I'm worried about how bad it might get physically this round.

Watermelon is great. Another great fruit is raspberries! OMG are they yummy. I am usually not a fan which makes this the perfect food to get hooked on during chemo.

I started losing my hair last week. It was already short but I buzzed it to the scalp late last week because I didn't want to leave a trail of hair all over the house. I've been using a lint roller to take off what's left. I'm ready for it to be all gone so I can wear some hats. Right now the little that is left makes that uncomfortable so I'm wearing Buffs.

I have a question, does anyone put any lotion or oil on your head?  I feel like I need to use something like that since it is seeing the light of day for the first time in about 47 years. And I feel it should be very gentle. If you use something, what do you use?

Day 5 of round two of TC. Hell. Running a temp again. No diarrhea though constipated instead. Bone pain started already last night. They told me the next two will be worse. I can't even imagine.

Writinghelps...My hair us pretty much gone, slight baby fuzz left. I got some California Baby Overtired& cranky shampoo and conditioner. I also use the same sunscreen on my scalp I would use on my face.  I'm blond, when I have hair, therefore burn fairly easy. I have been using CeraVe sunscreen for face SPF 50..oil free.  It seems pretty good, I tend to break out from sunscreen, but pretty good so far. 

In the chair for #2 with my designated cancer shirt. I wore it for surgery and I decided I'd wear it for the rest of chemo. In a sense I am regenerating.  Can't WAIT to Carry On.  Halfway done!

Yesterday was finally a little better. Hoping today will be better still. Getting IV fluids today so that will help I'm sure. I was awake for 5 hours today. Thats the longest I've been awake since my treatment on Thursday June 5th. I wish there were some rhyme or reason to how the side effects hit various people. If we didn't have a house full of kids here, who need a lot of supervision, things would be easier. One of the kids cannot have outside caregivers at all so that just ads to the stress of "How are we going to do this two more times?" My husband wants me to switch protocols because the Taxotere really does me in. I just can't see doing that when I'm half way to the finish line. Praying my slow wake up continues and by the weekend I'm back to myself again. 

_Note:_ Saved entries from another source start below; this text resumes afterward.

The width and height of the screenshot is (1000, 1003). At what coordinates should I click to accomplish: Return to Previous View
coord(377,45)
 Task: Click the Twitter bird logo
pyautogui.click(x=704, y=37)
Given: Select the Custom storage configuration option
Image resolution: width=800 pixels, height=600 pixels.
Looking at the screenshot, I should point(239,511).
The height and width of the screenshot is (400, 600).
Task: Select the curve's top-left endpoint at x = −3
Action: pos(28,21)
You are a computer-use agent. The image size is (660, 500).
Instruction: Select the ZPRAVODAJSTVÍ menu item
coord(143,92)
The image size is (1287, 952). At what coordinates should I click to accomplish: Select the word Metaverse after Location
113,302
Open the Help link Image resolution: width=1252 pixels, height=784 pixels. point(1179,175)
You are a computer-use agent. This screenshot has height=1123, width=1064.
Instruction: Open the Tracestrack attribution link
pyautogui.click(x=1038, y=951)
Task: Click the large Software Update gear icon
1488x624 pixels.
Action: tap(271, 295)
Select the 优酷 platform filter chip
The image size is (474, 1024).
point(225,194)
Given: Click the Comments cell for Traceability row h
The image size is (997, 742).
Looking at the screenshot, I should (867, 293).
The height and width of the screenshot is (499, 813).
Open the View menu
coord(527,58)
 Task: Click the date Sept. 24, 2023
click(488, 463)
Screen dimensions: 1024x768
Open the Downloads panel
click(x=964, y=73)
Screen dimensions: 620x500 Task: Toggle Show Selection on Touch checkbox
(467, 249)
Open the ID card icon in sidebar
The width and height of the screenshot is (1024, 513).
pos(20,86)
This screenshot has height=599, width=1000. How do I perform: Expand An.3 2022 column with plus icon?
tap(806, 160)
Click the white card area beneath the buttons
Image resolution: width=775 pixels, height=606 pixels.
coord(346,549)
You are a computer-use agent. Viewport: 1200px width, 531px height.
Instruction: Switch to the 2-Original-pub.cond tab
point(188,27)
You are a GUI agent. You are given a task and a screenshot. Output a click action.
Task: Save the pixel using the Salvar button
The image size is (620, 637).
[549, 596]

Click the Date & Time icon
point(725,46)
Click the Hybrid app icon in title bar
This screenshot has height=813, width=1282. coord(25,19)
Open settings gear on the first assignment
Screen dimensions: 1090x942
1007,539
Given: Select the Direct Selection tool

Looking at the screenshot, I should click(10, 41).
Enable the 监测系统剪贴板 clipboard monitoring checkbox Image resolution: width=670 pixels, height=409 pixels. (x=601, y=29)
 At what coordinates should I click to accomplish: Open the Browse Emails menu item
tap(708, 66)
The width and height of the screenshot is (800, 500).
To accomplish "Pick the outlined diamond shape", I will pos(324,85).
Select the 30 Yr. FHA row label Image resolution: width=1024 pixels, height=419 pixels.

Anyway, I am glad to see that not everyone's side effects are as severe as what I've had. As someone just going in my SE's would scare the hell out of me. They make me feel like a total wimp. We have a family friend who is on the same protocol two weeks ahead of me. She is going to work every day through this. I can't even speak in sentences from day 1-5 because of the fog. I drove on Monday (day 5) and my arms and legs still felt like they were disconnected from my body. It is the strangest feeling. The bone pain was not quite as bad this time, but when it does start it comes with a fever, so I'm cycling fevers every couple of hours. 

I am, by nature, a very positive person. I try to find the humor in all situations. This is truly testing my ability.